TASK STATEMENT: The pictures in the listing below are to be skipped, while the lines between the line holding "The height and width of the screenshot is (795, 1478)." and the line holding "The height and width of the screenshot is (158, 282).", inclusive, are to be output exactly.

------------------------------------

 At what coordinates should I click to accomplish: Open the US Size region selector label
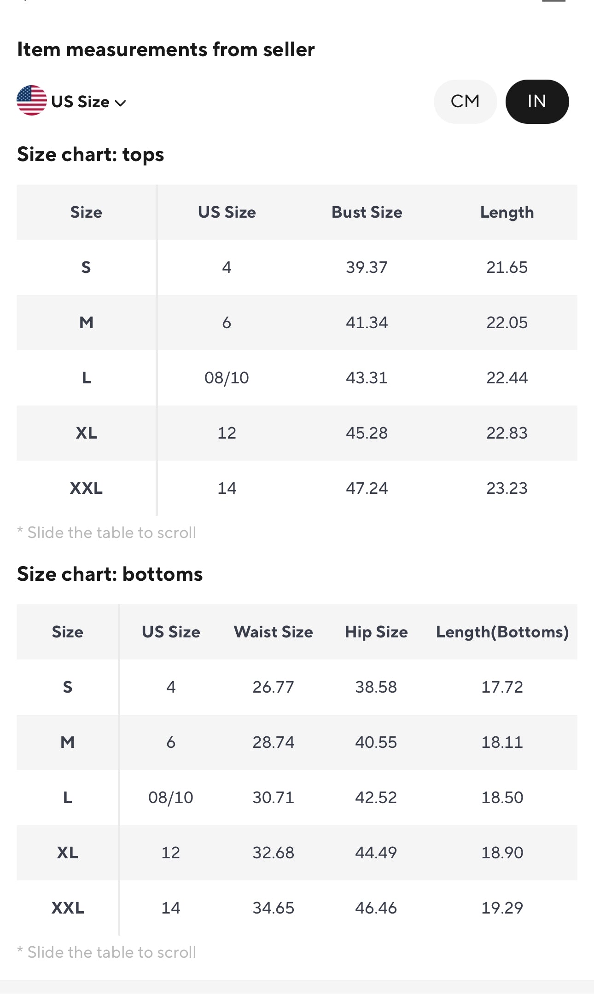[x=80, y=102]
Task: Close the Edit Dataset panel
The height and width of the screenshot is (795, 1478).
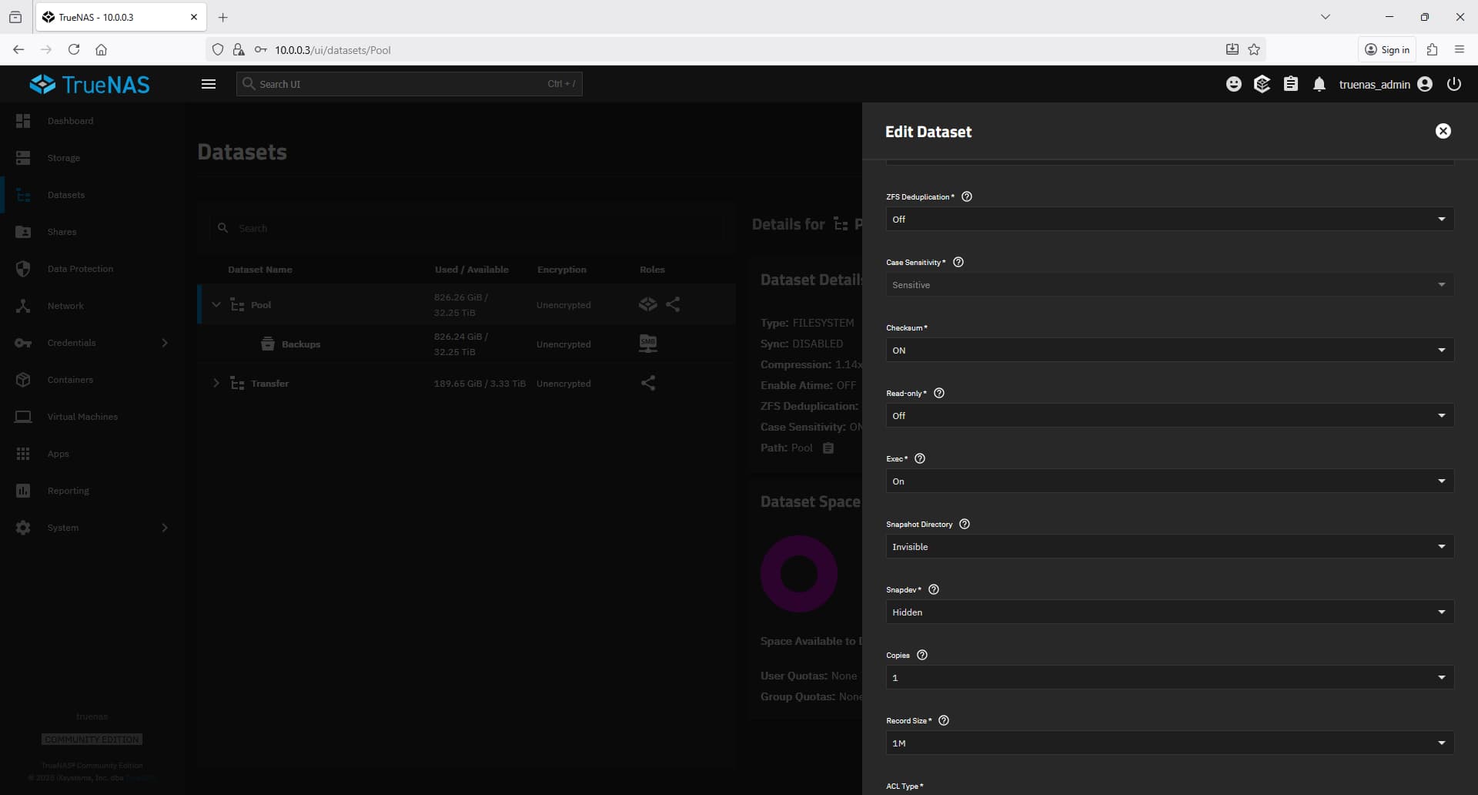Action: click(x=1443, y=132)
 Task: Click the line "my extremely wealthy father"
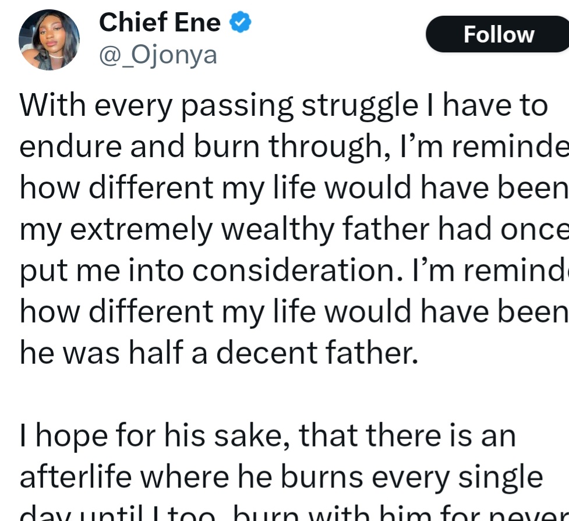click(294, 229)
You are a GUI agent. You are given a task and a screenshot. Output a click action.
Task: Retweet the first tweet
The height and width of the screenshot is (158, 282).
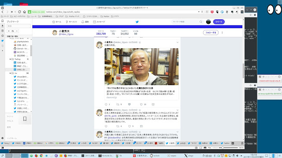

------------------------------------

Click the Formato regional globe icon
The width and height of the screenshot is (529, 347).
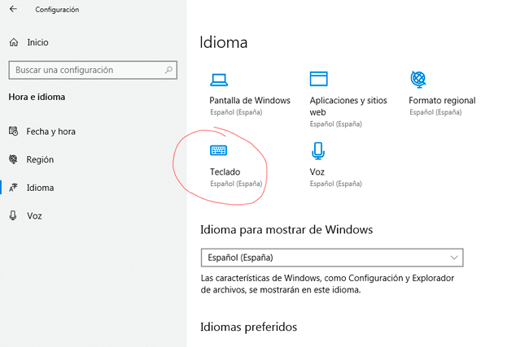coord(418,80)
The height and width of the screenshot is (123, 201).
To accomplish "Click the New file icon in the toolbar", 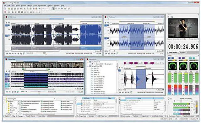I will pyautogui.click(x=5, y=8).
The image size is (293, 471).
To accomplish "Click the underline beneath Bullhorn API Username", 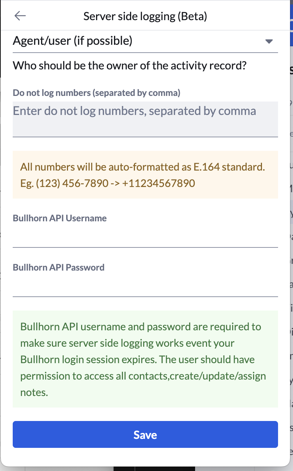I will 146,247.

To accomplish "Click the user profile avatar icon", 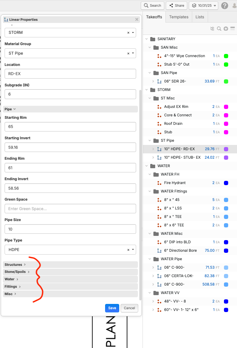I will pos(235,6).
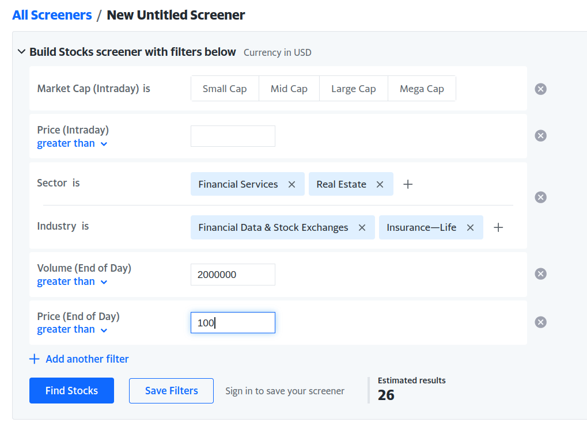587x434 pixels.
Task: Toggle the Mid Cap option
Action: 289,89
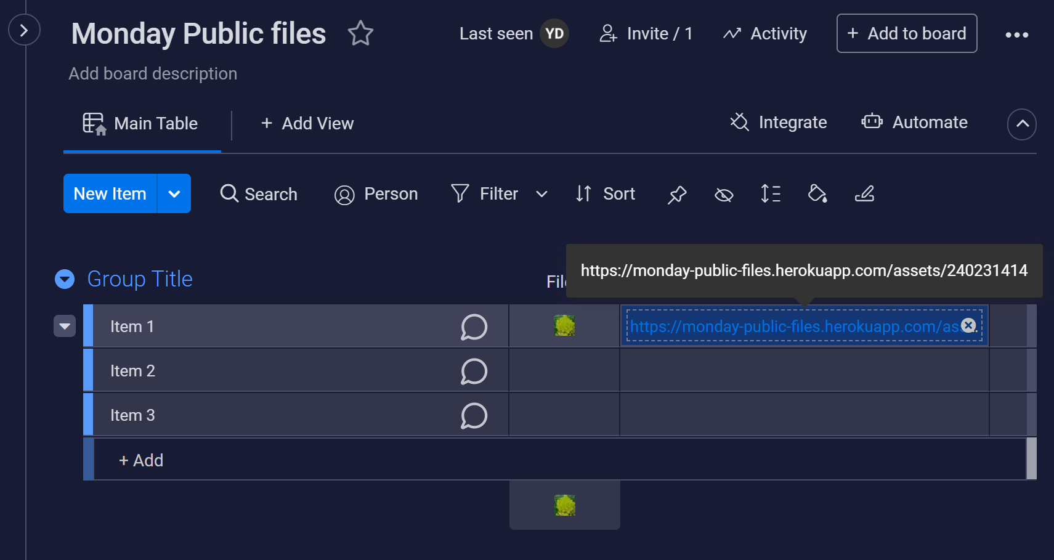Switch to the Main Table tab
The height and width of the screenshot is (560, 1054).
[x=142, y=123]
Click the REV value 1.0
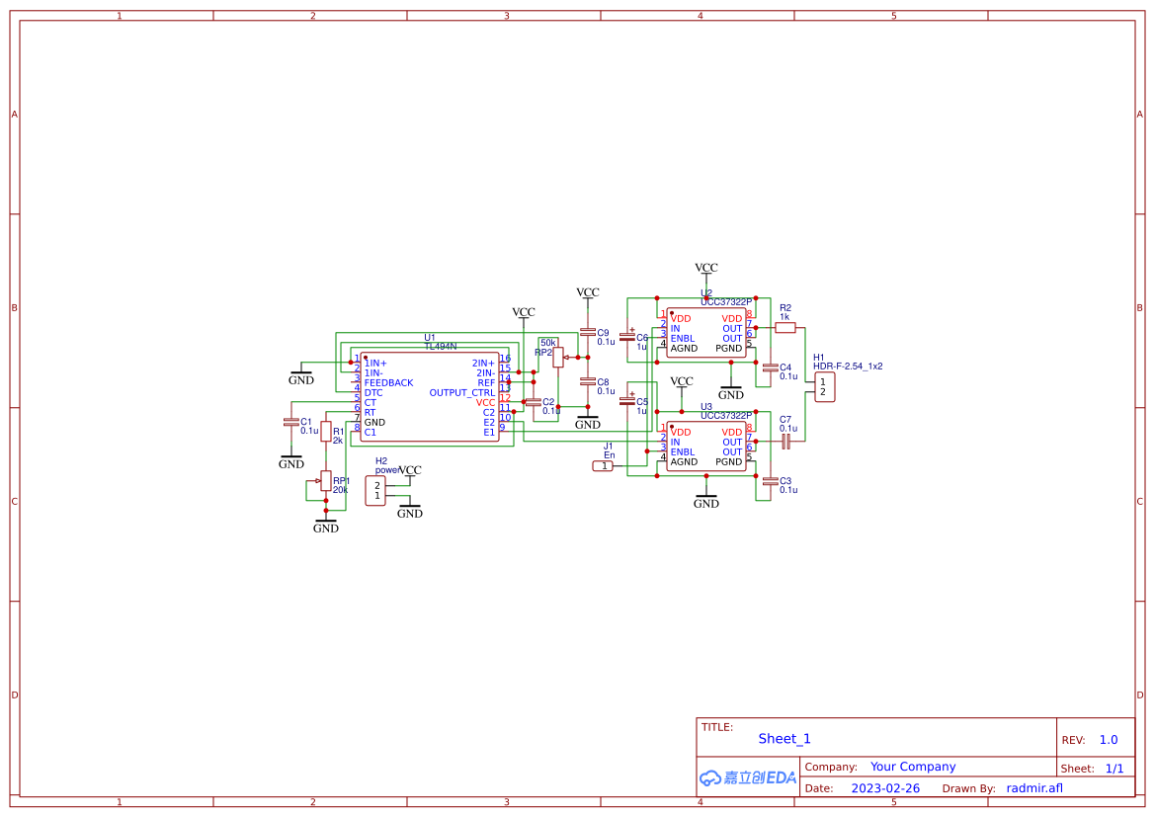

------------------------------------

RESULT FOR THIS EXERCISE:
The height and width of the screenshot is (795, 1478).
Action: click(x=1443, y=132)
 Task: Click the line "my extremely wealthy father"
click(294, 229)
You are a GUI agent. You are given a task and a screenshot. Output a click action.
Task: Retweet the first tweet
The height and width of the screenshot is (158, 282).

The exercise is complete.